Doch keine Sorge, auch in diesem Jahr werden wieder diverse C-Promis für viel Unterhaltung im wohl spanndendsten Camp der Welt sorgen. Und damit es noch mehr zu lästern gibt, kämpfen in diesem Jahr sogar elf Kandidaten um die begehrte Krone des Dschungelkönigs.

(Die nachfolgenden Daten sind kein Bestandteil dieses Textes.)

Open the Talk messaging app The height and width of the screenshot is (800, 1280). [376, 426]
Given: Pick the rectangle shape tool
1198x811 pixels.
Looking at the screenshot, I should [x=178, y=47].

Alt-Hippie Rainer Langhans (70), Schauspieler Mathieu Carrière (60), Model Gitta Saxx (45), „Hinter Gittern“-Star Katy Karrenbauer (48), Ex-„Bro´Sis“-Sängerin Indira Weis (31), Heidi Klums einstiger „Germany´s Next Top Model“-Schützling Sarah Knappik (24), Es-„US 5“-Sänger Jay Khan (28), Schwimmer Thomas Rupprath (33), Wedding-Planner Frank Matthée (42) und Moderator Peer Kusmagk (35) sind in diesem Jahr mit von der Partie. Und eine besonders überraschende Teilnehmerin zählt ebenfalls zu den Kandidaten: Eva Jacob (67) von den berühmten „Jacob Sisters“. Auch sie zieht ins Dschungelcamp ein.

*
Ab Freitag heißt es dann mitfiebern, mitreden, mitlästern. Wir sind jedenfalls schon gespannt,
wer als erstes zur Ekel-Prüfung antreten muss und welcher Promi sich im Urwald als echte Giftschlange entpuppt!*

*Gruss Gollum*


----------



## Q (11 Jan. 2011)

Hiess das nicht "ich bin *KEIN* Star..."  :thx:


----------



## posemuckel (11 Jan. 2011)

Die Ekel-Prüfung an sich besteht doch darin, sich mit allen diesen zumeist nichtsnutzigen, überflüssigen und zu Recht vergessenen "Promis" (?????) an einem Ort zu befinden.
Mir wird schon beim Gedanken daran schlecht!!!!!!!


----------



## redfive (11 Jan. 2011)

Möge der Dschungel gewinnen!


----------



## juliaweger (11 Jan. 2011)

na dann können wir ja mal ganz gespannt sein, was uns so erwartet =)


----------



## DonEnrico (11 Jan. 2011)

So kommt man wieder in die Presse!


----------



## Punisher (11 Jan. 2011)

Das sind ja nicht mal C-Promis


----------



## beachkini (11 Jan. 2011)

Indira Weis (31): 
Mit ihren Kollegen von Bro’Sis gab’s Zoff – Im Dschungel soll es besser laufen. Indira verspricht: „Wenn ich das Finale gewinne, gibt es einen Indira-Strip!“

einzig vielleicht schöne an dem ganzen


----------



## willbilder (11 Jan. 2011)

Wenn die noch nur mal anfangen würden die ganzen Z-Promis auch in dem Dschungel zu lassen.


----------



## frank63 (12 Jan. 2011)

Wenn sie im Dschungel bleiben würden, so würde sie sicher kaum einer vermissen. Oder tue ich dem einen oder anderen Unrecht??


----------



## Summertime (12 Jan. 2011)

Diese Versager sollten im Dschungel bleiben. Die Welt würde Langhans und co nicht vermissen.


----------



## chefbob (12 Jan. 2011)

ich bin echt mal gespannt was da so geht !!


----------